When the race to the Moon began 50 years ago, space was considered just another field of exploration, similar to Earth-bound exploration of the oceans, Antarctica, and even more abstract fields such as medical research and technology development. Moreover, many used the term “frontier” when speaking about space, touching a very familiar chord in our national psyche by drawing an analogy with the westward movement in American history. What better way to motivate a nation shaped by the development of the western frontier than by enticing it with the prospect of a new (and boundless) frontier to explore? After all, we are descended from immigrants and explorers. Over time however, few recognized that there had been a shift in the definition and understanding of just what exploration represented.
Starting around the turn of the last century, while still retaining its geopolitical context, exploration became closely associated with science. Although first detectable in the 19th Century exploration of America and Africa, the tendency to use science as the rationale for geopolitical exploration reached its acme during the heroic age of polar exploration. Amundsen, Nansen, Cook, Peary, Scott and Shackleton all had personal motivations to spend years of their lives in the polar regions, but all of them cloaked their ego-driven imperatives in the mantle of “scientific research.” After all, the quest for new knowledge sounds much nobler than self-gratification, global power projection or land grabbing.

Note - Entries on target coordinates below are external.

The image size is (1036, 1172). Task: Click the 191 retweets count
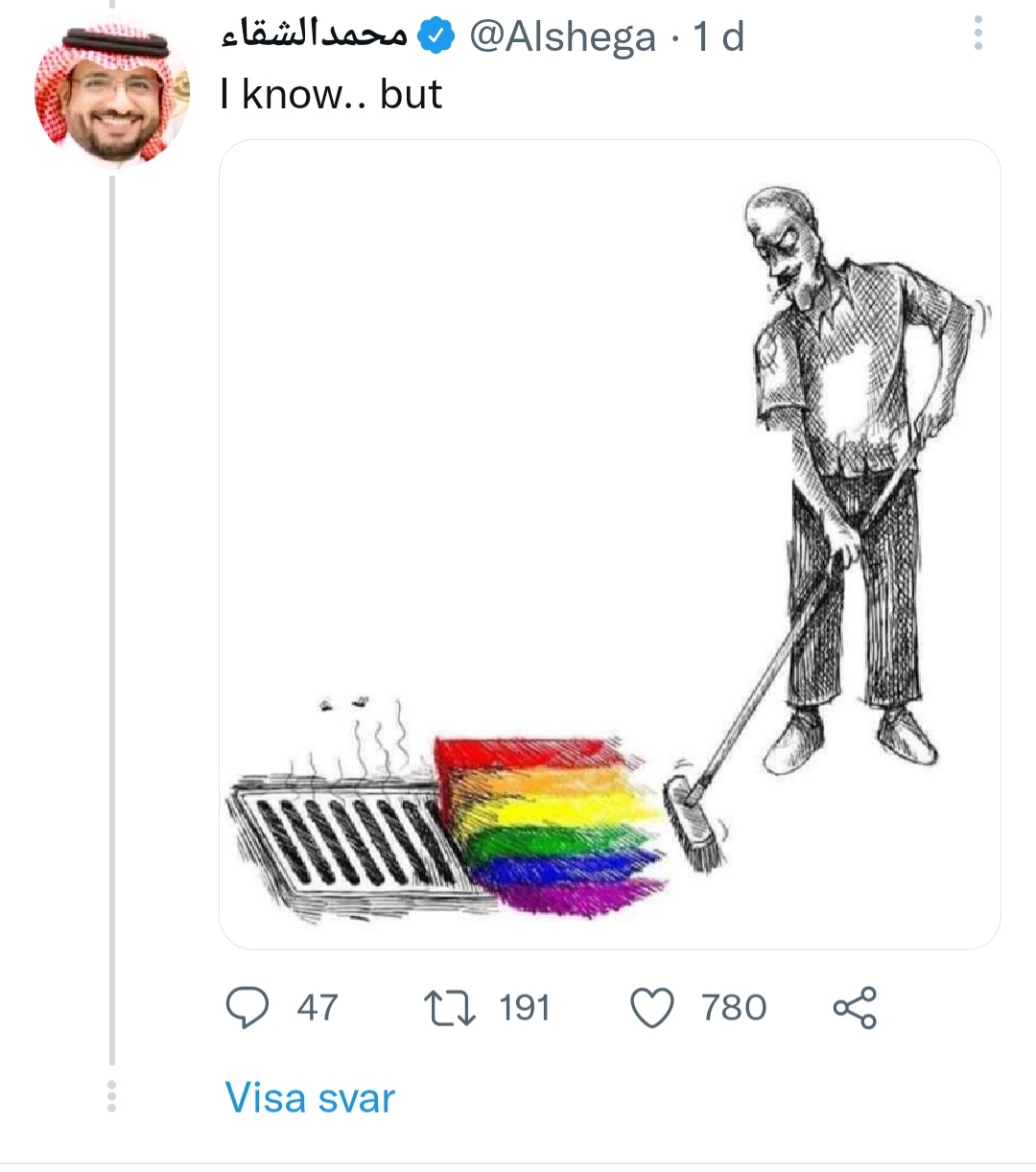525,1008
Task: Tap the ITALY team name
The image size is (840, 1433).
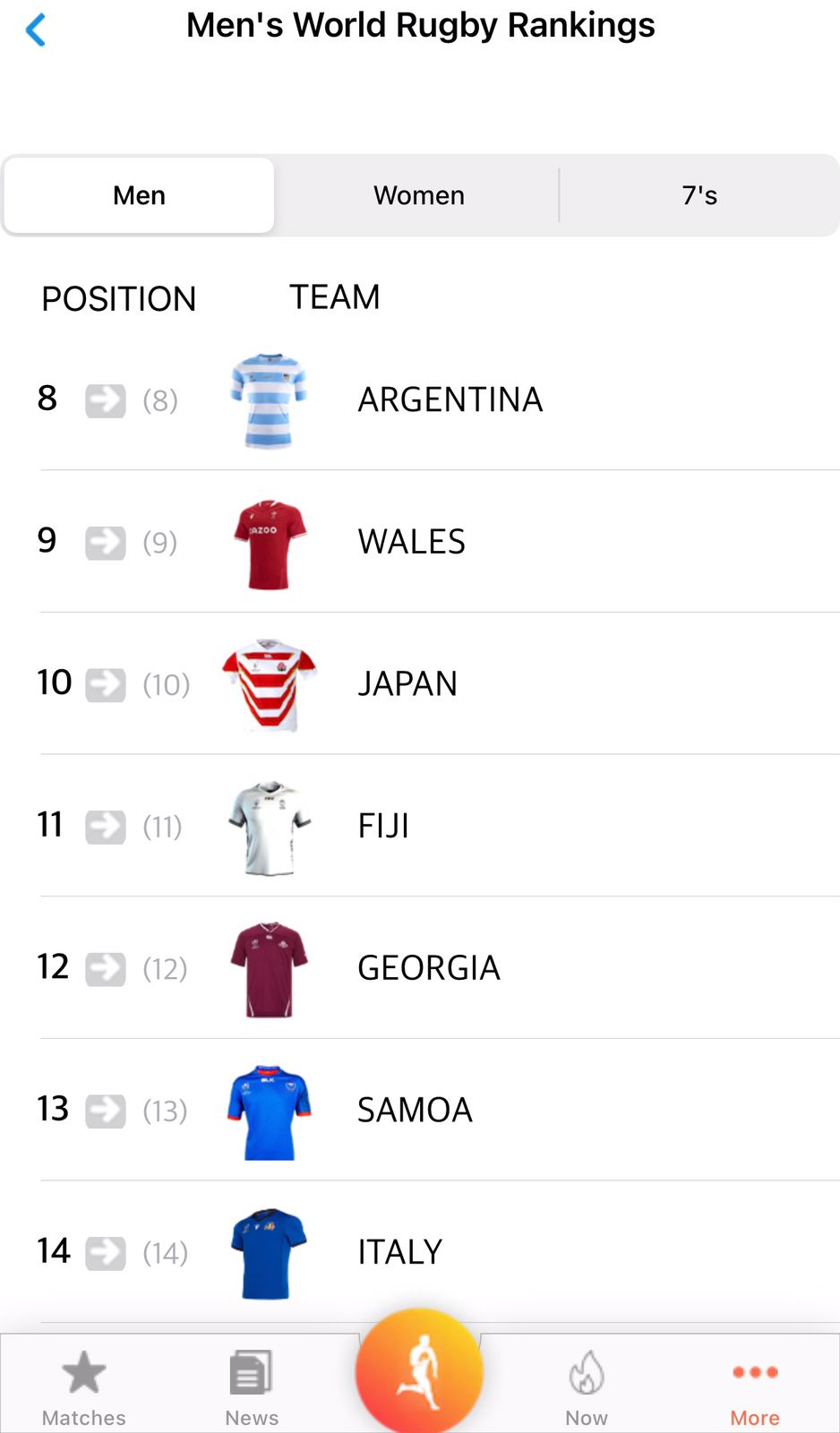Action: pos(399,1252)
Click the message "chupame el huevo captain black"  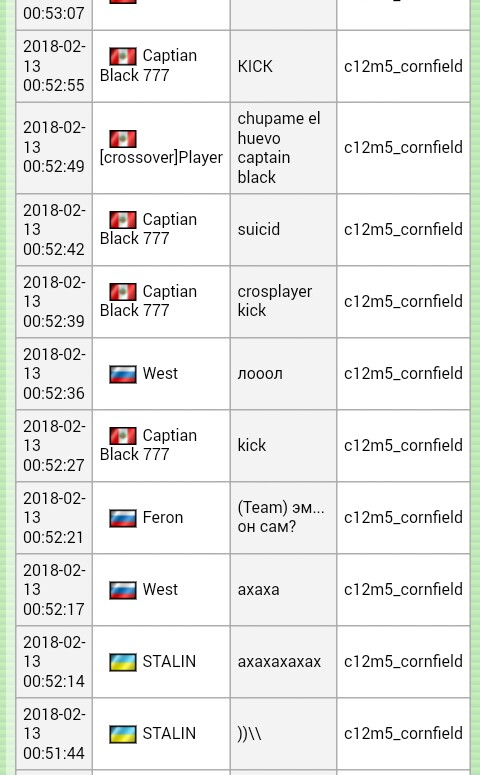[279, 148]
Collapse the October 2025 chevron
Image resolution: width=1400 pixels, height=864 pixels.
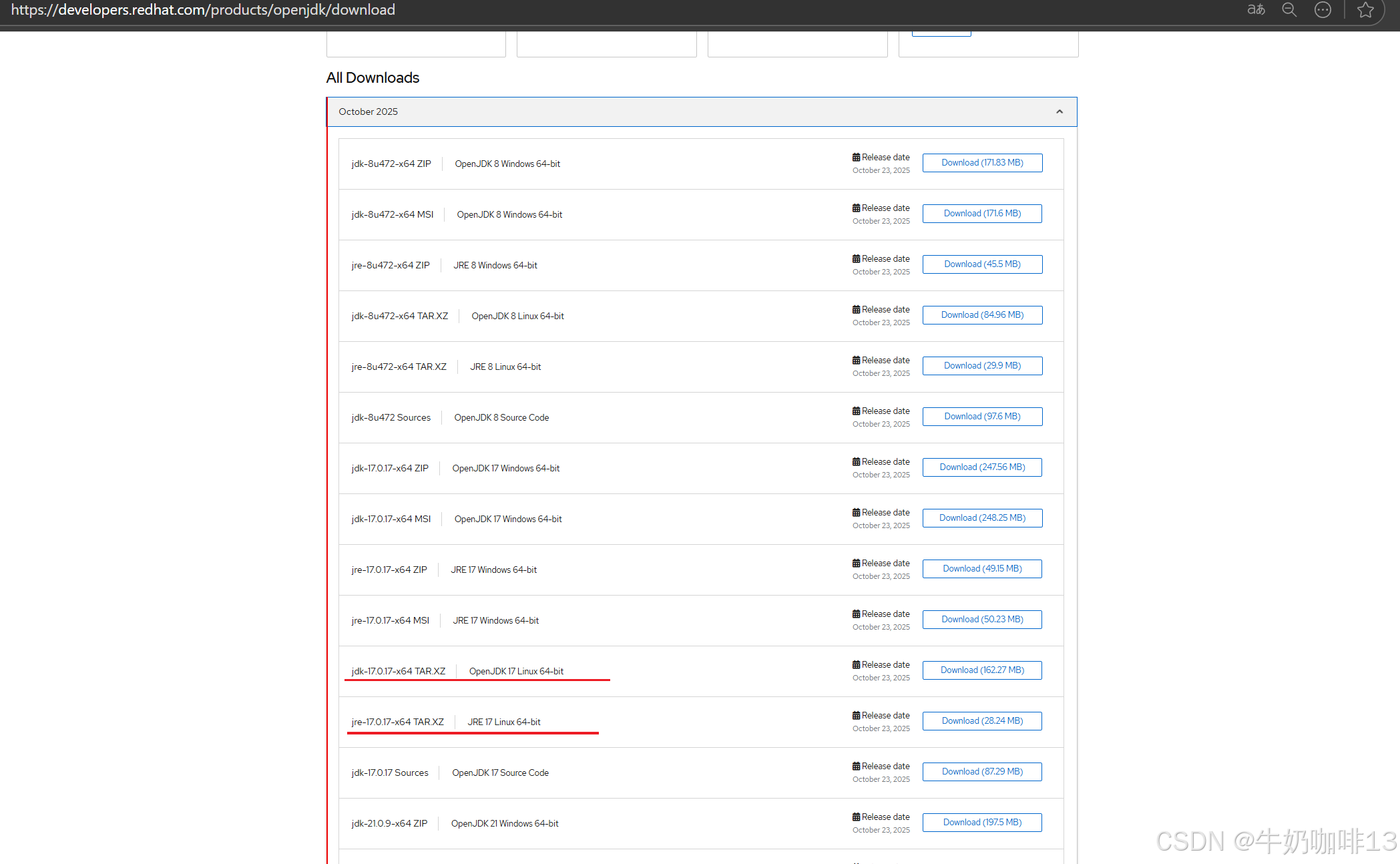(1060, 112)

Science has been part of the space program from the beginning and has served as both an activity and a rationale. The more scientists got, the more they wanted. They realized that their access to space depended upon the appropriation of enormous amounts of public money and hence, supported the non-scientific aspects of the space program (although not without some resentment). Because science occurs on the cutting edge of human knowledge, its conflation with exploration is understandable. But originally, exploration was a much broader and richer term. Which brings us back to the analogy with the westward movement in American history and the changed meaning of the word “exploration.” A true frontier has explorers and scientists, but it also has miners, transportation builders, settlers and entrepreneurs. Many are perfectly satisfied to limit space access to only the former.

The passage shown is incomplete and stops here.